La Catedral de Santa Maria Assunta, catedral de Siena, es una de las iglesias románico-góticas más sublimes e importantes de Italia. Dentro te esperan algunos de los mayores tesoros artísticos de Italia. Esto hace que la Catedral de Siena sea verdaderamente uno de los principales atractivos de la Toscana.
La fachada de mármol blanco con decoraciones hechas de mármol rojo de Siena y serpentina verde de Prato se divide en dos partes: La mitad inferior fue diseñada por Giovanni Pisano en estilo románico-gótico, mientras que la mitad superior está modelada según el gótico florentino, como la bella vidriera, alrededor de la cual se encuentran nichos góticos con bustos de apóstoles y profetas alabando a la Virgen y el Niño. Bajo el cuadro de la Última Cena, se puede ver el escudo de armas del rector Azzolino de’ Cerretani, sostenido por dos querubines, así como el nombre del artista y la fecha.

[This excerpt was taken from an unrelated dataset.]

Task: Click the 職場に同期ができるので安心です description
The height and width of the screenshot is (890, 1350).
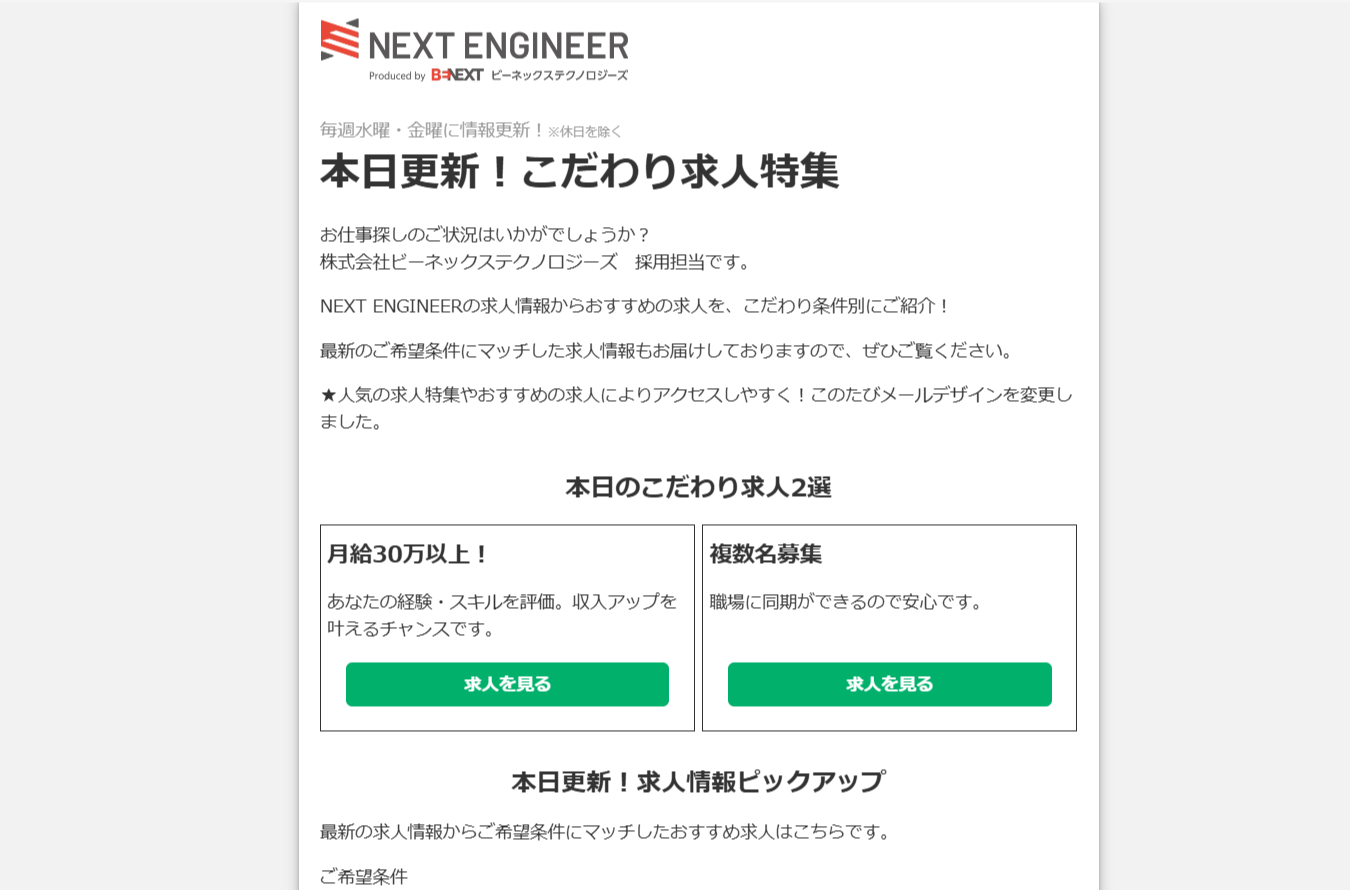Action: pyautogui.click(x=847, y=602)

También son destacables las doce vidrieras abiertas a lo largo del tambor de la cúpula, que representan a los apóstoles y fueron realizadas por Ulisse de Matteis en 1886. Las incrustaciones, tomadas de la Abadía de Monte Oliveto Maggiore, fueron transportadas a la catedral en 1813 por orden del Arzobispo de Siena y colocadas en las dos alas laterales del coro del siglo XIV.
La catedral alberga numerosas obras maestras de todas las épocas, pero su suelo de mosaico de mármol es en muchos aspectos su posesión más valiosa. El trabajo en el suelo que vemos hoy comenzó en el siglo 14, pero no se completó hasta el siglo 19. Las incrustaciones están divididas en 56 paneles y muestran representaciones relacionadas con el Libro del Apocalipsis. Este suelo, que habitualmente está cubierto en dos tercios con paños especiales para protegerlo del desgaste causado por la edad y las pisadas de los visitantes, se exhibe en agosto, después del Palio dell’Assunta, hasta finales de octubre.